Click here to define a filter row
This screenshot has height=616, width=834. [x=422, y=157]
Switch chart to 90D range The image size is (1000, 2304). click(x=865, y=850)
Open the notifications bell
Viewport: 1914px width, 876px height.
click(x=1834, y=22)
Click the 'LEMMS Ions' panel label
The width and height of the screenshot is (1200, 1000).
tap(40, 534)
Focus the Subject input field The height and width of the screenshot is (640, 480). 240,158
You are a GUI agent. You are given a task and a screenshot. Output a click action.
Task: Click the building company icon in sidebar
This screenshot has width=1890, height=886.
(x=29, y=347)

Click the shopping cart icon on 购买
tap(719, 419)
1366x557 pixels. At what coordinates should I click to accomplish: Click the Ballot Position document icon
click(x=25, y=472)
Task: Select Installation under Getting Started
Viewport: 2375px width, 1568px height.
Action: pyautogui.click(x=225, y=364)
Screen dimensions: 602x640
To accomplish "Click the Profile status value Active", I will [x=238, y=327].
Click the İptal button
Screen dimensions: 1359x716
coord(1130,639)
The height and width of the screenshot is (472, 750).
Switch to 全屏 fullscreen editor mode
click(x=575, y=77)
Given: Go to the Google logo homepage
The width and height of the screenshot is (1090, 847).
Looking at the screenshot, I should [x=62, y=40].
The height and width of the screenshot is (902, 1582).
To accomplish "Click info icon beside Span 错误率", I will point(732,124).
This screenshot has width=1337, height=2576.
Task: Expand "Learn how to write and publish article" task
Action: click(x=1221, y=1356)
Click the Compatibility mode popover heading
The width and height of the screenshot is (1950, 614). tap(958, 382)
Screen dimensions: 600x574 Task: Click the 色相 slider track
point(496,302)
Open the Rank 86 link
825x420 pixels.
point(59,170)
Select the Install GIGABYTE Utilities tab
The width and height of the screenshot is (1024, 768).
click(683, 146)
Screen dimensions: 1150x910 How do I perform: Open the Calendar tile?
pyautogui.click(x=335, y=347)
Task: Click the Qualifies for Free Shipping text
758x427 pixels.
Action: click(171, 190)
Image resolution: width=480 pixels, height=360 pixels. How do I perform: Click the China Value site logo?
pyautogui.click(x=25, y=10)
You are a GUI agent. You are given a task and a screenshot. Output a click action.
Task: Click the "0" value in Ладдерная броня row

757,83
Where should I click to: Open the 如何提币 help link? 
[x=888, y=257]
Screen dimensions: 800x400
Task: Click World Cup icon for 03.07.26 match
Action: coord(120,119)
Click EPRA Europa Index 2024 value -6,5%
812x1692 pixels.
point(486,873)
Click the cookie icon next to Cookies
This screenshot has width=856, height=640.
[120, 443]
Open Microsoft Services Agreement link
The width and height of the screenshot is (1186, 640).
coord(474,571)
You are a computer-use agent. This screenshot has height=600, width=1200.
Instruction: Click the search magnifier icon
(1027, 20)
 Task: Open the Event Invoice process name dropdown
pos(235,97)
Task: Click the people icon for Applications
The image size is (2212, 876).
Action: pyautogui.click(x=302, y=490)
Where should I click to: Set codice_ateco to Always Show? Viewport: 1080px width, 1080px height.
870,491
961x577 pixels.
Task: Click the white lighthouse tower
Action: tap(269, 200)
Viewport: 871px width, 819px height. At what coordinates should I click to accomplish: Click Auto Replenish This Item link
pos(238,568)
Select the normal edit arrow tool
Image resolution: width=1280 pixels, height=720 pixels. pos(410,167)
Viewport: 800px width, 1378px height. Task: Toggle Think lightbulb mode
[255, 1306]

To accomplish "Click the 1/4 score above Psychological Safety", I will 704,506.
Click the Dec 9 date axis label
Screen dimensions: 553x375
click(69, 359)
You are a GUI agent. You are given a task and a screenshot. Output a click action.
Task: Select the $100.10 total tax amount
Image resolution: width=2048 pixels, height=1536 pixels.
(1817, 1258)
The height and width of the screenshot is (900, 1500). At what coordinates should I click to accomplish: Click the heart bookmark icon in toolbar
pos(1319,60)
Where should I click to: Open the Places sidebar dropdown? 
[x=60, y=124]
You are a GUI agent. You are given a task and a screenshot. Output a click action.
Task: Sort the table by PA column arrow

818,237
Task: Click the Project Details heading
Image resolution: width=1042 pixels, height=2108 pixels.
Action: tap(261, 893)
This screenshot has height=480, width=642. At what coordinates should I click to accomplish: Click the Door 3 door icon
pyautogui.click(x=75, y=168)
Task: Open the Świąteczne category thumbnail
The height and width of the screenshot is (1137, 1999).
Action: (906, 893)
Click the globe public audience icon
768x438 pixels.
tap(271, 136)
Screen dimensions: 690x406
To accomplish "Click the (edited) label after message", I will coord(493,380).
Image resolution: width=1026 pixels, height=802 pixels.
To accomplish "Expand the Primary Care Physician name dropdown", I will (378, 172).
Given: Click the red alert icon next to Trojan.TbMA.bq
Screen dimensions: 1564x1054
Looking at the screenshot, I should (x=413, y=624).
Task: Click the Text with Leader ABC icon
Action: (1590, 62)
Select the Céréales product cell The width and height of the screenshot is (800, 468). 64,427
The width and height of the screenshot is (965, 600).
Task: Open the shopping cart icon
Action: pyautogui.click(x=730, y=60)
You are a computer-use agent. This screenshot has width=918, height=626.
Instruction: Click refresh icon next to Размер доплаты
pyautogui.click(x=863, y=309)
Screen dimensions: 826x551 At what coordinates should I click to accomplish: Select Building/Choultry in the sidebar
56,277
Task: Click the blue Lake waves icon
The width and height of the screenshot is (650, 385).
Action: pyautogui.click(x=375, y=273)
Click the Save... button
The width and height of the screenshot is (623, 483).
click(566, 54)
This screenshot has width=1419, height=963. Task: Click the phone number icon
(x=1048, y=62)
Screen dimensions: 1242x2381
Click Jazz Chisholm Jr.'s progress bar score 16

-------

▶ **Task to complete**:
Copy the full listing verbatim.

▶ **Answer box**:
Click here to define a filter row
This screenshot has height=616, width=834. [x=422, y=157]
Switch chart to 90D range The image size is (1000, 2304). click(x=865, y=850)
Open the notifications bell
Viewport: 1914px width, 876px height.
click(x=1834, y=22)
Click the 'LEMMS Ions' panel label
The width and height of the screenshot is (1200, 1000).
tap(40, 534)
Focus the Subject input field The height and width of the screenshot is (640, 480). 240,158
You are a GUI agent. You are given a task and a screenshot. Output a click action.
Task: Click the building company icon in sidebar
This screenshot has width=1890, height=886.
(x=29, y=347)

Click the shopping cart icon on 购买
tap(719, 419)
1366x557 pixels. At what coordinates should I click to accomplish: Click the Ballot Position document icon
click(x=25, y=472)
Task: Select Installation under Getting Started
Viewport: 2375px width, 1568px height.
Action: pyautogui.click(x=225, y=364)
Screen dimensions: 602x640
To accomplish "Click the Profile status value Active", I will [x=238, y=327].
Click the İptal button
Screen dimensions: 1359x716
coord(1130,639)
The height and width of the screenshot is (472, 750).
Switch to 全屏 fullscreen editor mode
click(x=575, y=77)
Given: Go to the Google logo homepage
The width and height of the screenshot is (1090, 847).
Looking at the screenshot, I should [x=62, y=40].
The height and width of the screenshot is (902, 1582).
To accomplish "Click info icon beside Span 错误率", I will point(732,124).
This screenshot has width=1337, height=2576.
Task: Expand "Learn how to write and publish article" task
Action: click(x=1221, y=1356)
Click the Compatibility mode popover heading
The width and height of the screenshot is (1950, 614). tap(958, 382)
Screen dimensions: 600x574 Task: Click the 色相 slider track
point(496,302)
Open the Rank 86 link
825x420 pixels.
point(59,170)
Select the Install GIGABYTE Utilities tab
The width and height of the screenshot is (1024, 768).
click(683, 146)
Screen dimensions: 1150x910 How do I perform: Open the Calendar tile?
pyautogui.click(x=335, y=347)
Task: Click the Qualifies for Free Shipping text
758x427 pixels.
Action: click(171, 190)
Image resolution: width=480 pixels, height=360 pixels. How do I perform: Click the China Value site logo?
pyautogui.click(x=25, y=10)
You are a GUI agent. You are given a task and a screenshot. Output a click action.
Task: Click the "0" value in Ладдерная броня row

757,83
Where should I click to: Open the 如何提币 help link? 
[x=888, y=257]
Screen dimensions: 800x400
Task: Click World Cup icon for 03.07.26 match
Action: coord(120,119)
Click EPRA Europa Index 2024 value -6,5%
812x1692 pixels.
point(486,873)
Click the cookie icon next to Cookies
This screenshot has width=856, height=640.
[120, 443]
Open Microsoft Services Agreement link
The width and height of the screenshot is (1186, 640).
coord(474,571)
You are a computer-use agent. This screenshot has height=600, width=1200.
Instruction: Click the search magnifier icon
(1027, 20)
 Task: Open the Event Invoice process name dropdown
pos(235,97)
Task: Click the people icon for Applications
The image size is (2212, 876).
Action: pyautogui.click(x=302, y=490)
Where should I click to: Set codice_ateco to Always Show? Viewport: 1080px width, 1080px height.
870,491
961x577 pixels.
Task: Click the white lighthouse tower
Action: tap(269, 200)
Viewport: 871px width, 819px height. At what coordinates should I click to accomplish: Click Auto Replenish This Item link
pos(238,568)
Select the normal edit arrow tool
Image resolution: width=1280 pixels, height=720 pixels. pos(410,167)
Viewport: 800px width, 1378px height. Task: Toggle Think lightbulb mode
[255, 1306]

To accomplish "Click the 1/4 score above Psychological Safety", I will 704,506.
Click the Dec 9 date axis label
Screen dimensions: 553x375
click(69, 359)
You are a GUI agent. You are given a task and a screenshot. Output a click action.
Task: Select the $100.10 total tax amount
Image resolution: width=2048 pixels, height=1536 pixels.
(1817, 1258)
The height and width of the screenshot is (900, 1500). At what coordinates should I click to accomplish: Click the heart bookmark icon in toolbar
pos(1319,60)
Where should I click to: Open the Places sidebar dropdown? 
[x=60, y=124]
You are a GUI agent. You are given a task and a screenshot. Output a click action.
Task: Sort the table by PA column arrow

818,237
Task: Click the Project Details heading
Image resolution: width=1042 pixels, height=2108 pixels.
Action: tap(261, 893)
This screenshot has height=480, width=642. At what coordinates should I click to accomplish: Click the Door 3 door icon
pyautogui.click(x=75, y=168)
Task: Open the Świąteczne category thumbnail
The height and width of the screenshot is (1137, 1999).
Action: (906, 893)
Click the globe public audience icon
768x438 pixels.
tap(271, 136)
Screen dimensions: 690x406
To accomplish "Click the (edited) label after message", I will coord(493,380).
Image resolution: width=1026 pixels, height=802 pixels.
To accomplish "Expand the Primary Care Physician name dropdown", I will (378, 172).
Given: Click the red alert icon next to Trojan.TbMA.bq
Screen dimensions: 1564x1054
Looking at the screenshot, I should (x=413, y=624).
Task: Click the Text with Leader ABC icon
Action: (1590, 62)
Select the Céréales product cell The width and height of the screenshot is (800, 468). 64,427
The width and height of the screenshot is (965, 600).
Task: Open the shopping cart icon
Action: pyautogui.click(x=730, y=60)
You are a computer-use agent. This screenshot has width=918, height=626.
Instruction: Click refresh icon next to Размер доплаты
pyautogui.click(x=863, y=309)
Screen dimensions: 826x551 At what coordinates should I click to accomplish: Select Building/Choultry in the sidebar
56,277
Task: Click the blue Lake waves icon
The width and height of the screenshot is (650, 385).
Action: pyautogui.click(x=375, y=273)
Click the Save... button
The width and height of the screenshot is (623, 483).
click(566, 54)
This screenshot has width=1419, height=963. Task: Click the phone number icon
(x=1048, y=62)
Screen dimensions: 1242x2381
Click Jazz Chisholm Jr.'s progress bar score 16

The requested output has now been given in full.